The FullRepositoryId
configuration option expects a format of
orgname/reponame
.
Note the ObjectKey
configuration option. This string will prefix the
key of all the extracted objects. This will be useful to use the same
bucket to extract multiple repositories.
resource "aws_codepipeline" "pipeline" {
name = var.name
role_arn = aws_iam_role.assume-codepipeline.arn
artifact_store {
type = "S3"
location = aws_s3_bucket.artifacts.id
}
stage {
name = "Source"
action {
category = "Source"
name = "Source"
version = "1"
output_artifacts = ["SourceArtifact"]
owner = "AWS"
provider = "CodeStarSourceConnection"
configuration = {
ConnectionArn = aws_codestarconnections_connection.github.arn
FullRepositoryId = var.repository
BranchName = "main"
}
}
}
stage {
name = "Deploy"
action {
category = "Deploy"
name = "Deploy"
version = "1"
input_artifacts = ["SourceArtifact"]
owner = "AWS"
provider = "S3"
configuration = {
"BucketName" = aws_s3_bucket.repos.id
"Extract" = "true"
"ObjectKey" = "some/prefix"
}
}
}
}

The pipeline runs once upon creation. Any changes to the source GitHub repository will trigger the pipeline and update the content in the S3 bucket. You can manually trigger a run with the “Release Change” button.
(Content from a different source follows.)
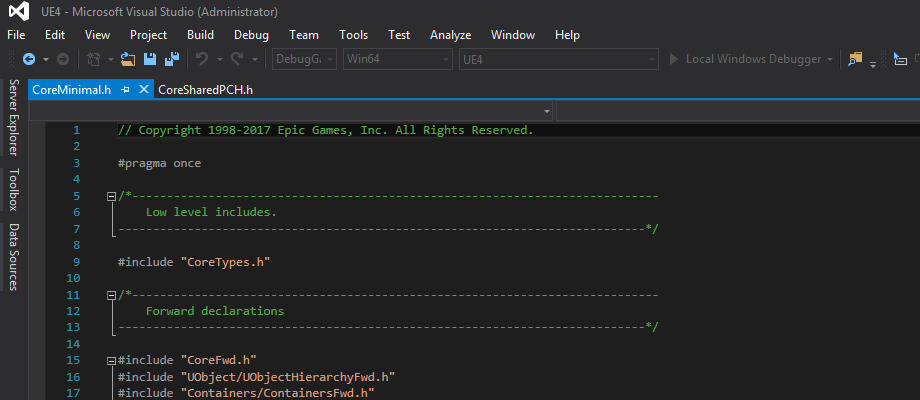Click the Find in Files icon

[855, 59]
SNS topic and CodeStart Notification
Create an SNS topic and attach a policy that allows publishing of CodeStar notifications. Create a notification rule that sends to SNS upon successful execution of the pipeline.
resource "aws_sns_topic" "topic" {
name = "${var.name}-topic"
}
data "aws_iam_policy_document" "codestar-sns" {
statement {
actions = ["sns:Publish"]
principals {
type = "Service"
identifiers = ["codestar-notifications.amazonaws.com"]
}
resources = [aws_sns_topic.topic.arn]
}
}
resource "aws_sns_topic_policy" "default" {
arn = aws_sns_topic.topic.arn
policy = data.aws_iam_policy_document.codestar-sns.json
}
resource "aws_codestarnotifications_notification_rule" "commits" {
detail_type = "BASIC"
event_type_ids = ["codepipeline-pipeline-pipeline-execution-succeeded"]
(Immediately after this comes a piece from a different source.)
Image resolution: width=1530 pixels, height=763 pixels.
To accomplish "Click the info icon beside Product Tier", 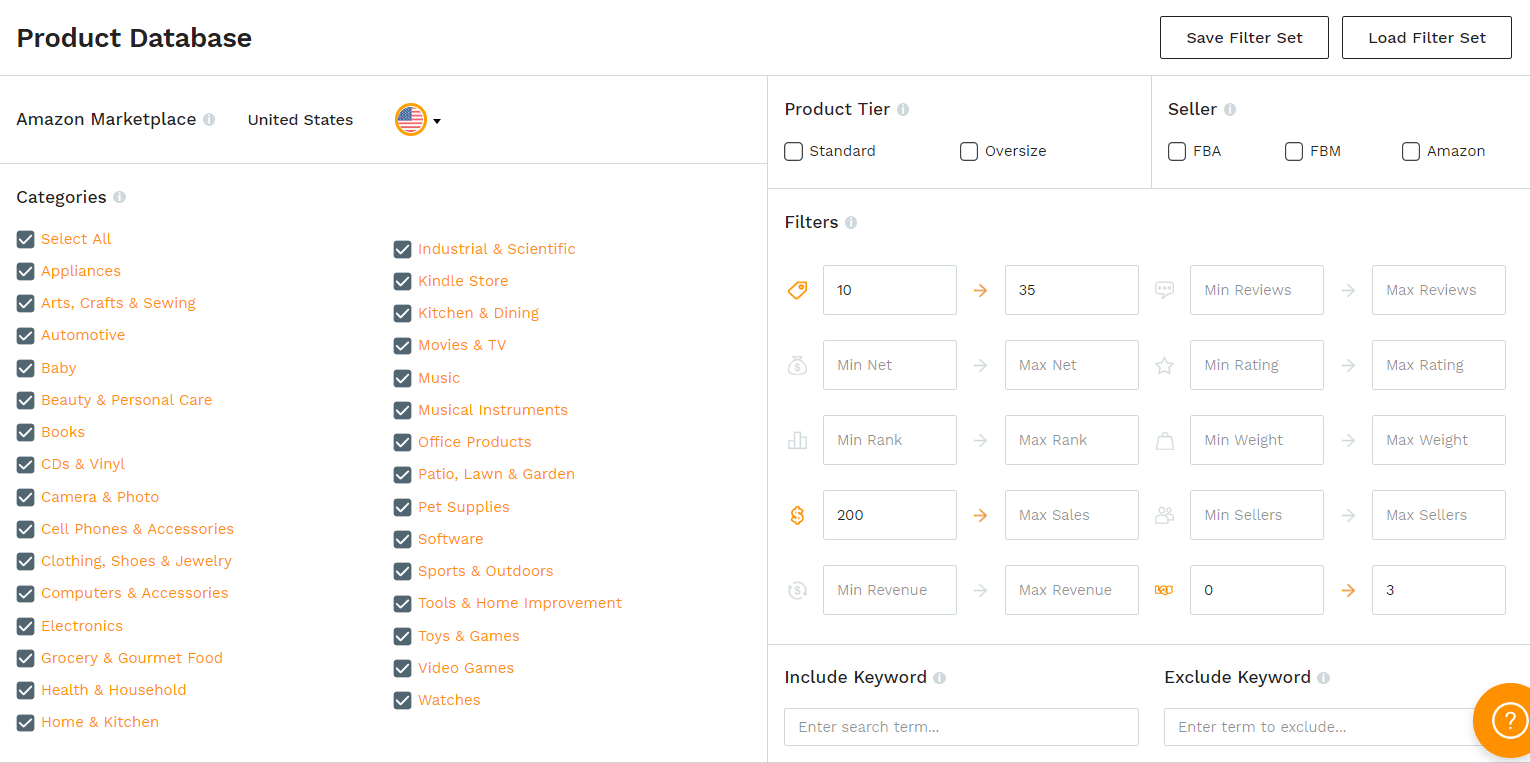I will click(x=903, y=109).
name = "${var.name}-pipeline-success"
resource = aws_codepipeline.pipeline.arn
target {
address = aws_sns_topic.topic.arn
}
}
Now, any service can subscribe to this topic to be alerted when the GitHub repository has been updated. If the service needs it, the latest content of the repository is available at in the “Repos” S3 bucket.
Conclusion
For me, this has been a great example of Learning in Public. I first came up with a sub-optimal solution, and shared it widely. Soon after, I found a better approach which entirely replaced the first. It wasn’t all for naught as I learned a lot in the process. Hopefully anyone following along will learn something, too.
This is just a small component of a much larger project. I will continue to share interesting pieces – or at least those where I find no one has already written about – as I discover and build them.